[patch 3/3] raid5: only wakeup necessary threads

From: shli
Date: Tue Jul 30 2013 - 01:58:41 EST


If there are no enough stripes to handle, we'd better now always queue all
available work_structs. If one worker can only handle small or even none
stripes, it will impact request merge and create lock contention.
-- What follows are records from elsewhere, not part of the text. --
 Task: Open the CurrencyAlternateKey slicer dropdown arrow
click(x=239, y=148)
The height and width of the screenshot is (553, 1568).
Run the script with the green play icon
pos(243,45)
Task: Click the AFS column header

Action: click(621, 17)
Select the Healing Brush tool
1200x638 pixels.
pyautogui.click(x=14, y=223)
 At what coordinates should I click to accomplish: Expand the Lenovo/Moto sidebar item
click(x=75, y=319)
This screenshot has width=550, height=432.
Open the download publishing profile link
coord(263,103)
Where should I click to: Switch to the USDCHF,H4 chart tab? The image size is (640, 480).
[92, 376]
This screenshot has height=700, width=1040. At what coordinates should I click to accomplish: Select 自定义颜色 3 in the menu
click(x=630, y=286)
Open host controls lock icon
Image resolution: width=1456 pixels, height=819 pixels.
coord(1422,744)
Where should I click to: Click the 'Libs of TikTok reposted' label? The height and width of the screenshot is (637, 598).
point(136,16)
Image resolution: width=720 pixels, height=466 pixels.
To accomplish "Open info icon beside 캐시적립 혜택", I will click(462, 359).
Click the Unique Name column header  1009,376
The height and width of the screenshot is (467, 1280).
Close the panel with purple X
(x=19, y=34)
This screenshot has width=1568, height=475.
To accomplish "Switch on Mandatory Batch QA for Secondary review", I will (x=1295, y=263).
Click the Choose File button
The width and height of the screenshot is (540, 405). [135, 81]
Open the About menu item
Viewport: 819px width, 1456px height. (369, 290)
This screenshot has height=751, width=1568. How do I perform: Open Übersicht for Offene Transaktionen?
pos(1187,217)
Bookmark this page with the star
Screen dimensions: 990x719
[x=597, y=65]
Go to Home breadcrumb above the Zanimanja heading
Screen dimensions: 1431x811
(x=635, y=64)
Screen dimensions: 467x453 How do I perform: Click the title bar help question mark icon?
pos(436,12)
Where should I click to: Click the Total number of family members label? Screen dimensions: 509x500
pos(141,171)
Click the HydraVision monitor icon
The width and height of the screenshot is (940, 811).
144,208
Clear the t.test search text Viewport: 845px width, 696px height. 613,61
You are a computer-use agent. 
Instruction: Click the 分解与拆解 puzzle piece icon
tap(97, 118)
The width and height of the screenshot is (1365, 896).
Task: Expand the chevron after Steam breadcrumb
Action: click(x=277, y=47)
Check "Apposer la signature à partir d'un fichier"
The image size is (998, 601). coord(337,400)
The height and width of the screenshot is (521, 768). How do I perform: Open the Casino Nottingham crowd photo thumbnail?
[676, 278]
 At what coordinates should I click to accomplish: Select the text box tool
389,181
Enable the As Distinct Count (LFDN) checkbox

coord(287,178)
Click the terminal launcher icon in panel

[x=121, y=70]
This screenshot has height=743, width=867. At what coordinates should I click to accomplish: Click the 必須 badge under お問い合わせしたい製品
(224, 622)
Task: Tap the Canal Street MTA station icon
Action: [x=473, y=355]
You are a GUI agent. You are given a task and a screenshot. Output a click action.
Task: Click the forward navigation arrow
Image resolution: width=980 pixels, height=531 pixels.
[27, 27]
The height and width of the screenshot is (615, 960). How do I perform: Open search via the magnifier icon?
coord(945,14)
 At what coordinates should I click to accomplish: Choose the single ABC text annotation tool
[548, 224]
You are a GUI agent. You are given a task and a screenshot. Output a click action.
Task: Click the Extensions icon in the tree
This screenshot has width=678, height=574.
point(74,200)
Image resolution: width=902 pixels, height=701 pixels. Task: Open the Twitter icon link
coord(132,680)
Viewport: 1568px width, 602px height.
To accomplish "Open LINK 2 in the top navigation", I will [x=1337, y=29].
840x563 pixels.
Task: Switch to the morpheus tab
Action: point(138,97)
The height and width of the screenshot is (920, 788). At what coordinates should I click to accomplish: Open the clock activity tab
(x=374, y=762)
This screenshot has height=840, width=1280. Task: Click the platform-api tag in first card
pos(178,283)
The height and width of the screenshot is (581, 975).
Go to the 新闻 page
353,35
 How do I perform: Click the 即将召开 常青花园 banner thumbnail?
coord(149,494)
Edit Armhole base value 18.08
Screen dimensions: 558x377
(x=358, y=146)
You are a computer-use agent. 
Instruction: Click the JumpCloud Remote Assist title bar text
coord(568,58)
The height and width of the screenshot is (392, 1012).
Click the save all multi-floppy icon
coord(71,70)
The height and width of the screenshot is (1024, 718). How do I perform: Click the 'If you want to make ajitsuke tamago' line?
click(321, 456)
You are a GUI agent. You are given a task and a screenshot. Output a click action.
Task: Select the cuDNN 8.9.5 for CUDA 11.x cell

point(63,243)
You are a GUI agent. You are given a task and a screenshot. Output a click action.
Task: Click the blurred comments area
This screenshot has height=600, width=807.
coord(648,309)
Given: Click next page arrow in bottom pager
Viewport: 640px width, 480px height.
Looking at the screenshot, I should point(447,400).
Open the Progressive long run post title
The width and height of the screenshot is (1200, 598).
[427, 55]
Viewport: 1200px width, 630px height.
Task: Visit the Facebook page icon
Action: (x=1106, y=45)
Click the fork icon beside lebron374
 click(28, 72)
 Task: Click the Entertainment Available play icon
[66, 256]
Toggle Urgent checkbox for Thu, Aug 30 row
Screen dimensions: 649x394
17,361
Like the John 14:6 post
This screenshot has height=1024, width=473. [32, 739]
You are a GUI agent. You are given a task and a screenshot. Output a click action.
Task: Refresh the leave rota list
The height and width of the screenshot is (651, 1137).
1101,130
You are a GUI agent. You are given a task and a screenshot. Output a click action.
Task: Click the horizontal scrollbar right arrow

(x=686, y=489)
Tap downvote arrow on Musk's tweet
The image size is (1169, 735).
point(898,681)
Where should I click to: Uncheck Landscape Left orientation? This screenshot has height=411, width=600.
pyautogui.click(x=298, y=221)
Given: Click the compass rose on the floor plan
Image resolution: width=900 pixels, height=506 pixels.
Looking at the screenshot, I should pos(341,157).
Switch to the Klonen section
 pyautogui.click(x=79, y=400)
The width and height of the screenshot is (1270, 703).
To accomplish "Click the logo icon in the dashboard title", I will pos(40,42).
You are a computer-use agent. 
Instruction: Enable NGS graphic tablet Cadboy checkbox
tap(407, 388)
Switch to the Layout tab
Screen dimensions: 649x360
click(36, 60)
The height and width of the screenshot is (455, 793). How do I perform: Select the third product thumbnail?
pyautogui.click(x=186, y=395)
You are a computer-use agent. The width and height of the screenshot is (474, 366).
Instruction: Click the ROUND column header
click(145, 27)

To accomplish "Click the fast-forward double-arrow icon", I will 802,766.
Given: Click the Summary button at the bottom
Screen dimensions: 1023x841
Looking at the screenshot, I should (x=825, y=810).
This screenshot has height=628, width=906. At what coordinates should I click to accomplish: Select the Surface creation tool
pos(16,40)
With this patch, the number of work_struct running will depend on pending
stripes number. Not some statistics info used in the patch are accessed without
locking protection. Yhis should doesn't matter, we just try best to avoid queue
unnecessary work_struct.

Signed-off-by: Shaohua Li <shli@xxxxxxxxxxxx>
---
drivers/md/raid5.c | 50 ++++++++++++++++++++++++++++++++++++++++++++------
drivers/md/raid5.h | 4 ++++
2 files changed, 48 insertions(+), 6 deletions(-)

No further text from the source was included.